Deep learning book(Goodfellow) Chapter 7 Regularization
by Shreyas Srivastava
- Sometimes these constraints and penalties are designed to encode specific kinds of prior knowledge. Other times, these constraints and penalties are designed to express a generic preference for a simpler model class in order to promote generalization.
- Sometimes penalties and constraints are necessary to make an underdetermined problem determined
-
To understand the effect of applying the regularization on the overall optimization result. We use the quadratic taylor expansion around the optimal point \(w^*\)
\[\tilde{w} = (H + \alpha * I)^{-1} H w^*\]
Applying eigendecomposition to hessian matrix
\[\tilde{w} = Q ( \Lambda + \alpha * I)^ {-1} \Lambda Q^T w^*\]From the above, the scale factor = \(\lambda_{i} / \lambda_{i}+\alpha\) we can observe that
- eigenvectors whose eigenvalues » alpha will not get impacted much while directions with low eigenvalues(low sensitivity to the gradients) will see a significant impact.
- Hence the regularization has a stronger shrinking effect towards the origin in the eigen-direction in which the cost function exhibit low variance.
L1 regularization sparsity and feature selection.

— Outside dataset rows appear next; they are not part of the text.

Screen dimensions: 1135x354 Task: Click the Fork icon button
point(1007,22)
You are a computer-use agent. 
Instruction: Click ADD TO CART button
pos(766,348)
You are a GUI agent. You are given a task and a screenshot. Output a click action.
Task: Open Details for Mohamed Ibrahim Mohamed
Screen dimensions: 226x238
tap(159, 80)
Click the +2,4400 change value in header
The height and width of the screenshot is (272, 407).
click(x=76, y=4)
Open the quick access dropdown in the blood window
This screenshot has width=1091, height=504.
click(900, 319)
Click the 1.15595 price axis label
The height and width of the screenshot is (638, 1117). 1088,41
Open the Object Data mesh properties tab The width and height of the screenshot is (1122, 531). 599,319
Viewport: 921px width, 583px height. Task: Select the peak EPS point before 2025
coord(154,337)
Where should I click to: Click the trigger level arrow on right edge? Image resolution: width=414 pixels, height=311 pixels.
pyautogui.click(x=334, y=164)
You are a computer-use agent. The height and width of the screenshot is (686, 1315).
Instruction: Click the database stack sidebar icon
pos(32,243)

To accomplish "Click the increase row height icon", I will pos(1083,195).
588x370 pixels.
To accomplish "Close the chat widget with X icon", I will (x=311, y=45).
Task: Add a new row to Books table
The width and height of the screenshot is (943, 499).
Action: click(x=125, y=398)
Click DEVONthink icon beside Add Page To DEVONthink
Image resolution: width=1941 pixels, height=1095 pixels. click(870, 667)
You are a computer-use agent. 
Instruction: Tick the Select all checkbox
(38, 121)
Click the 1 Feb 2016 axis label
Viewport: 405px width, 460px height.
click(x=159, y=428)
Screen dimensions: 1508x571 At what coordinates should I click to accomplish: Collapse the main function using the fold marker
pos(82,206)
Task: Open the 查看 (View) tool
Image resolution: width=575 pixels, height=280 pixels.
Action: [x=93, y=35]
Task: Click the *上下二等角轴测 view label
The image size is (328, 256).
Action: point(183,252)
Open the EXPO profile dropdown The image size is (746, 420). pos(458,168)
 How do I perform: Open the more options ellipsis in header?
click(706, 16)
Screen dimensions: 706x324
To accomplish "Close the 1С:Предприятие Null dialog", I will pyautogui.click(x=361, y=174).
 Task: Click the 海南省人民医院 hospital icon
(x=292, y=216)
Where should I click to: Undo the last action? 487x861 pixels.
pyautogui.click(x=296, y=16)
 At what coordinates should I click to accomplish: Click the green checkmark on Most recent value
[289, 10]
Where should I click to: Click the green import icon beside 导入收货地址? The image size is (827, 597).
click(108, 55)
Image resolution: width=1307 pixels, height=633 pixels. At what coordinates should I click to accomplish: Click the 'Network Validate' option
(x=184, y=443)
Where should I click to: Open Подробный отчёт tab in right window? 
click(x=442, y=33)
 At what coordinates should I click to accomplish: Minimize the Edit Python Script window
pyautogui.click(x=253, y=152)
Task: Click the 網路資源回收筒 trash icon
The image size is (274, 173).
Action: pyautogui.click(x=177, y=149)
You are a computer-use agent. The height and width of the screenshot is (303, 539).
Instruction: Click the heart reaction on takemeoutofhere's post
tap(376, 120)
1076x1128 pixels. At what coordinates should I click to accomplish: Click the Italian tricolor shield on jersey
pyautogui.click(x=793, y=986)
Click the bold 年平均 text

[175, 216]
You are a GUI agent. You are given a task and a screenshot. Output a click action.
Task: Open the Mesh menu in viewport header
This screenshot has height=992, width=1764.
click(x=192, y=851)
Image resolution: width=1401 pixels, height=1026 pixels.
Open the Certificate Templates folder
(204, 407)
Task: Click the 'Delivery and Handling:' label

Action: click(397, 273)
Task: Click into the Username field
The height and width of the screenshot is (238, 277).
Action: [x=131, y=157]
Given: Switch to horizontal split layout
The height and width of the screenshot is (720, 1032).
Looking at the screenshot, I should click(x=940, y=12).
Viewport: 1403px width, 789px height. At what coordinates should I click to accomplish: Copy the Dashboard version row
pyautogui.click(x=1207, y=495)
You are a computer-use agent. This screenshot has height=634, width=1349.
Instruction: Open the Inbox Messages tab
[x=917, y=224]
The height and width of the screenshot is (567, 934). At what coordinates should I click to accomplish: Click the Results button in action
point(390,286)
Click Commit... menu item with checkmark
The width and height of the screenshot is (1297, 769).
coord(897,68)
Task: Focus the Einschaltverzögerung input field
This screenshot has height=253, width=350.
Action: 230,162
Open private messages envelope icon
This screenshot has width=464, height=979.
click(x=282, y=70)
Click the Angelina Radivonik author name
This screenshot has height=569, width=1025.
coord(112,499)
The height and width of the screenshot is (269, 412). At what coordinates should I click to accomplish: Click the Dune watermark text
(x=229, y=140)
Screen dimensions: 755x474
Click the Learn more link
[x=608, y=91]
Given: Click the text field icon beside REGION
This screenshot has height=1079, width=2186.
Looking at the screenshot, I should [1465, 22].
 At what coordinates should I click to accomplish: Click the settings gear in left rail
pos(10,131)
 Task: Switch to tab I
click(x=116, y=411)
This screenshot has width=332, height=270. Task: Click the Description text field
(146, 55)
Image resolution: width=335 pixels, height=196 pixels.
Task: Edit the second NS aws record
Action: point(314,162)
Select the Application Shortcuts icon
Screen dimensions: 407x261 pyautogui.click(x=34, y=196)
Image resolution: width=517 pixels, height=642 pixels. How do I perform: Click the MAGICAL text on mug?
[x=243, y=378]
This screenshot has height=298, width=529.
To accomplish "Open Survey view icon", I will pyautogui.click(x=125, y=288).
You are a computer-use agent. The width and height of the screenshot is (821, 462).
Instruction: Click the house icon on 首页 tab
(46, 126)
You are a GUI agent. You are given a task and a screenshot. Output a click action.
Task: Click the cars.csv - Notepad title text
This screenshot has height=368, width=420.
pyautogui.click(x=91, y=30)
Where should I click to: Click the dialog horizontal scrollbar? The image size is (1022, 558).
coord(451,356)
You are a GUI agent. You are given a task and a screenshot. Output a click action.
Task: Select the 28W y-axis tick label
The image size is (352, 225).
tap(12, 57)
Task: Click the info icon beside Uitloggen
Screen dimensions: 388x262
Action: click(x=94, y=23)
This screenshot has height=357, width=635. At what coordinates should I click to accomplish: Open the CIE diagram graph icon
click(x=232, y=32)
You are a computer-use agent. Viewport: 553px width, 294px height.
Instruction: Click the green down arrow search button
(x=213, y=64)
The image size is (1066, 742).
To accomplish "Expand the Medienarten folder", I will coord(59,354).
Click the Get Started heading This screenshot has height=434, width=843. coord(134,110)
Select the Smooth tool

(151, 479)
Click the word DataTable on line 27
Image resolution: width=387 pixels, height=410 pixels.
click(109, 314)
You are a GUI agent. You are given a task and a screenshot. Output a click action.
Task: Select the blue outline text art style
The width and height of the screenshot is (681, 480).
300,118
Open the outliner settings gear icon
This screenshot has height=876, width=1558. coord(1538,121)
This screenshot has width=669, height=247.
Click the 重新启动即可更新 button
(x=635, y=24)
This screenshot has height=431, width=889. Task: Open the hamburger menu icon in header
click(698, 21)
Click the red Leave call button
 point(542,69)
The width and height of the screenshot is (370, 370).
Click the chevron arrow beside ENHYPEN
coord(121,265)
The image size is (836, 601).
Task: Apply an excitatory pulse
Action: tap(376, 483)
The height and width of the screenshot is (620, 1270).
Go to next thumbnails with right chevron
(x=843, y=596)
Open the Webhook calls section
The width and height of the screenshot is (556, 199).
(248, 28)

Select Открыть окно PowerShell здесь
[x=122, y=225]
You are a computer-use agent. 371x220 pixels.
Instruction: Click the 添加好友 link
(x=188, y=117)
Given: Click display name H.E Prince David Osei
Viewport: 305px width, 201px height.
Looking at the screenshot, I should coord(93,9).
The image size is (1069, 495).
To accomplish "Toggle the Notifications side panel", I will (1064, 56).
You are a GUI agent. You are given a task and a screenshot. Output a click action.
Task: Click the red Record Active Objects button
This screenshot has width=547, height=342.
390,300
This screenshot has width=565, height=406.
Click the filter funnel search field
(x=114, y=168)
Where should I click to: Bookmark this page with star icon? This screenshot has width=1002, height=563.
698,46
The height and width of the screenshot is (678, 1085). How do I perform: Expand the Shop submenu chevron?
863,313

- Regularization equivalent to bayesian maximum posterior inference (MAP) from a probabilistic perspective.
- L2 regularization equivalent to applying a gaussian prior, while L1 regularization equivalent to applying isotropic laplace distribution
Regularization
- Helps in undetermined problems
- Regularization also used for undetermined problems such as when \(X X^T\) matrix is singular due to collinearity in linear regression
- Even problems with non closed form solutions such as gradient descent with logistic regression can have undetermined solutions eg if \(W\) weight acts as a decision boundary, then \(2*W\) will also serve as a decision boundary and the gradient descent can continue multiplying the weights till it hits numerical overflow. Regularization helps convergence by enforcing a prior on weights
Noise Robustness
- Injecting noise at weight level
- Makes the optimization favor more stable points in the landscape ie minima surrounded by flat regions so that small fluctuations have a minimal effect on the optima
- Injecting noise at output node
- Label smoothing: eg softmax with k outputs can be \(1-\epsilon\) and \(\epsilon/(k-1)\) [nice to read paper ]
- Semi supervised learning and multitask learning
- Brief discussion about generalizations not noteworthy
- Early stopping
- We keep a running copy of the best set of weight parameters and update it whenever we encounter a lower validation loss. Implicit “hyperparam” selection of the number of training steps
- How to use the validation set data for training purpose? Use multi pass - for first pass holdout validation dataset for early stopping and then merge the validation dataset into training set in the second pass
- Could use the same number of fixed training steps or epoch in the second pass or just continue the first pass(with validation set added) training till some heuristic hit eg validation loss falls below training loss
- Equivalent effect to L2 regularization - assume gradient bounded the final weight param bounded to a certain volume space.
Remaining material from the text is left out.